◆ **SELECTION**

|---|

Archives for: March 2008

Where Is Safety?

With all the turmoil in the world today, a parent might well ask, "Where is safety for my children? For my family? For me?"

Our generation can now obtain news at any hour of the day (it used to be just the "evening news" that people would check). And most news that comes across the wire or across the internet or on TV contains bleary and dreary information. Shooters at a school. Freedoms being lost. Corrupt individuals. Wheat shortages. Wars in distant (or close) lands. And on and on.

Then there are the societal trends which seem to slide ever faster down the slippery slope of sin. What used to be underwear thirty years ago (camisoles to shield women's blouses from being too sheer) is now blatantly worn as if shirts. Without going into too much detail, so much of what used to be only worn under clothing now is boldly worn as daily wear.

The traditional family is under attack on many fronts. Alternative lifestyles are being taught in the schools. Children's play things, technology and such, now feature abilities to carry pornography. According to researchers, in fact, porn companies newest targeted audiences are children 7 to 11 years of age.

|---|

◆ **WRITTEN PROBLEM 1**
Recast the records as a Markdown table with the columns Number and Content, from the line that contains "Viewport: 817px width, 459px" through the end of the records, omitting blank lines.
The blog post above has no connection to the records that come next.

|---|

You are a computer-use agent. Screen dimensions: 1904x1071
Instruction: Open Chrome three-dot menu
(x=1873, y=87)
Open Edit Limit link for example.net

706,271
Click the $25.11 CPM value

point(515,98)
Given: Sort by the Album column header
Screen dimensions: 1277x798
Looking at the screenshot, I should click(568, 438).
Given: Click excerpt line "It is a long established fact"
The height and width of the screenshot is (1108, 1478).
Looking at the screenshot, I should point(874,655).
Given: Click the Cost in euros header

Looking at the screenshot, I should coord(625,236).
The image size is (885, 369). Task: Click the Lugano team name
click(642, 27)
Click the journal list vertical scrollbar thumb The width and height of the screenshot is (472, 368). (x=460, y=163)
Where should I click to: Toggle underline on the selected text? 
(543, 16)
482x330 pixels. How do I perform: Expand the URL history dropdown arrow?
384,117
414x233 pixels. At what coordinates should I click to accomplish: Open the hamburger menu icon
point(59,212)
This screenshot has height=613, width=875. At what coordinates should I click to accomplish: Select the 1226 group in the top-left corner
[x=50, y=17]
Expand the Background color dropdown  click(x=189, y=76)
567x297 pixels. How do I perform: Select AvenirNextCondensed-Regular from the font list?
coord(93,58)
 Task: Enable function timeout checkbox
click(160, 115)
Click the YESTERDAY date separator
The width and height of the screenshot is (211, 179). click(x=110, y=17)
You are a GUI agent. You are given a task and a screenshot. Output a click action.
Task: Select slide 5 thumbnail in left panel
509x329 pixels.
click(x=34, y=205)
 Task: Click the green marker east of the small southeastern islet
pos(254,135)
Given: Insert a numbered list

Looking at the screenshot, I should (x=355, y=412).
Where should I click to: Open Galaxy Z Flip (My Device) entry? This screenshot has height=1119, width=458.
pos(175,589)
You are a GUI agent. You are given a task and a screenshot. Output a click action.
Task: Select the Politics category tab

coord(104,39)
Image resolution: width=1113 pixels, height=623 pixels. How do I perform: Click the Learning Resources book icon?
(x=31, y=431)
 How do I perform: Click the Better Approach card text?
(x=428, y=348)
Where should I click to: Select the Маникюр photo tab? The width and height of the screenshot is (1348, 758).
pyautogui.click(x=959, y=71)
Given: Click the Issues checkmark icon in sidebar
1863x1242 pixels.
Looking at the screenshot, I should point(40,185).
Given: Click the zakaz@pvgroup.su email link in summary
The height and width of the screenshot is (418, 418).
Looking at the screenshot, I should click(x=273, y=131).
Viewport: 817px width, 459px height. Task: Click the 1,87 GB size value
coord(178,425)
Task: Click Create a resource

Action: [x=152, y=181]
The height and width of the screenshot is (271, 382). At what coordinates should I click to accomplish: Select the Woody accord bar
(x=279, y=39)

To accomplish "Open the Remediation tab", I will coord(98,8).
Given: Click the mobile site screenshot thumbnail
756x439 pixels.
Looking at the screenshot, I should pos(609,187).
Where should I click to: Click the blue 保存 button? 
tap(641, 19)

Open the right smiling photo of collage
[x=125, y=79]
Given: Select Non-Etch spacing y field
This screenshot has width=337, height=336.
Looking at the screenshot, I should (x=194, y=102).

|---|

◆ **WRITTEN PROBLEM 2**
Print the passage of the blog post from "Then there are" to "as daily wear.".

◆ **WRITTEN REPLY 1**
| Number | Content |
|---|---|
| 1 | Viewport: 817px width, 459px height. Task: Click the 1,87 GB size value |
| 2 | coord(178,425) |
| 3 | Task: Click Create a resource |
| 4 | Action: [x=152, y=181] |
| 5 | The height and width of the screenshot is (271, 382). At what coordinates should I click to accomplish: Select the Woody accord bar |
| 6 | (x=279, y=39) |
| 7 | To accomplish "Open the Remediation tab", I will coord(98,8). |
| 8 | Given: Click the mobile site screenshot thumbnail |
| 9 | 756x439 pixels. |
| 10 | Looking at the screenshot, I should pos(609,187). |
| 11 | Where should I click to: Click the blue 保存 button?  |
| 12 | tap(641, 19) |
| 13 | Open the right smiling photo of collage |
| 14 | [x=125, y=79] |
| 15 | Given: Select Non-Etch spacing y field |
| 16 | This screenshot has width=337, height=336. |
| 17 | Looking at the screenshot, I should (x=194, y=102). |

◆ **WRITTEN REPLY 2**
Then there are the societal trends which seem to slide ever faster down the slippery slope of sin. What used to be underwear thirty years ago (camisoles to shield women's blouses from being too sheer) is now blatantly worn as if shirts. Without going into too much detail, so much of what used to be only worn under clothing now is boldly worn as daily wear.